[Stored records]
___

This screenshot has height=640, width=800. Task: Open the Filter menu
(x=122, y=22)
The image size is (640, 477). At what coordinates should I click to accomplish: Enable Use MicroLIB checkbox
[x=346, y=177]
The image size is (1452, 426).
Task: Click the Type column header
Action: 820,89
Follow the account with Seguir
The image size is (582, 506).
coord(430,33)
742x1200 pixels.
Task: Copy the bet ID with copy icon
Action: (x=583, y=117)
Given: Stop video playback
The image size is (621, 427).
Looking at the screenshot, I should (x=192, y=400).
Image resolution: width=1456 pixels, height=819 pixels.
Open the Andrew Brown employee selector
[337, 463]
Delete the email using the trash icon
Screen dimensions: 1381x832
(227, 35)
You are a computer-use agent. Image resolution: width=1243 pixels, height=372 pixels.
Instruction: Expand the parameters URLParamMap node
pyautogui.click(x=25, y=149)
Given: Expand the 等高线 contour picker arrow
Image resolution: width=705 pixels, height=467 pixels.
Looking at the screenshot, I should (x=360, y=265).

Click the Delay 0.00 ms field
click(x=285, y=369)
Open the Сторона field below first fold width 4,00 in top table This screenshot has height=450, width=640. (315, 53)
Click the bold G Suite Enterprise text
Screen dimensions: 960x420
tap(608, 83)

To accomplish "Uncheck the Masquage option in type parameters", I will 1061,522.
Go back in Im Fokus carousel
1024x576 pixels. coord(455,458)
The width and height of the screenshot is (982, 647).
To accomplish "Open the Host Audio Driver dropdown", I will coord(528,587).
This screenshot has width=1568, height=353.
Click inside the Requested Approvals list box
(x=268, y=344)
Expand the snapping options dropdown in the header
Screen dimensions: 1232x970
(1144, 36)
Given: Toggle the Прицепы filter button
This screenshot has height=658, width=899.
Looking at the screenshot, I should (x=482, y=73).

___

What the task asks | Repeat the whole of the data above exactly, keeping every word.

Solution to this problem |
This screenshot has height=640, width=800. Task: Open the Filter menu
(x=122, y=22)
The image size is (640, 477). At what coordinates should I click to accomplish: Enable Use MicroLIB checkbox
[x=346, y=177]
The image size is (1452, 426).
Task: Click the Type column header
Action: 820,89
Follow the account with Seguir
The image size is (582, 506).
coord(430,33)
742x1200 pixels.
Task: Copy the bet ID with copy icon
Action: (x=583, y=117)
Given: Stop video playback
The image size is (621, 427).
Looking at the screenshot, I should (x=192, y=400).
Image resolution: width=1456 pixels, height=819 pixels.
Open the Andrew Brown employee selector
[337, 463]
Delete the email using the trash icon
Screen dimensions: 1381x832
(227, 35)
You are a computer-use agent. Image resolution: width=1243 pixels, height=372 pixels.
Instruction: Expand the parameters URLParamMap node
pyautogui.click(x=25, y=149)
Given: Expand the 等高线 contour picker arrow
Image resolution: width=705 pixels, height=467 pixels.
Looking at the screenshot, I should (x=360, y=265).

Click the Delay 0.00 ms field
click(x=285, y=369)
Open the Сторона field below first fold width 4,00 in top table This screenshot has height=450, width=640. (315, 53)
Click the bold G Suite Enterprise text
Screen dimensions: 960x420
tap(608, 83)

To accomplish "Uncheck the Masquage option in type parameters", I will 1061,522.
Go back in Im Fokus carousel
1024x576 pixels. coord(455,458)
The width and height of the screenshot is (982, 647).
To accomplish "Open the Host Audio Driver dropdown", I will coord(528,587).
This screenshot has width=1568, height=353.
Click inside the Requested Approvals list box
(x=268, y=344)
Expand the snapping options dropdown in the header
Screen dimensions: 1232x970
(1144, 36)
Given: Toggle the Прицепы filter button
This screenshot has height=658, width=899.
Looking at the screenshot, I should (x=482, y=73).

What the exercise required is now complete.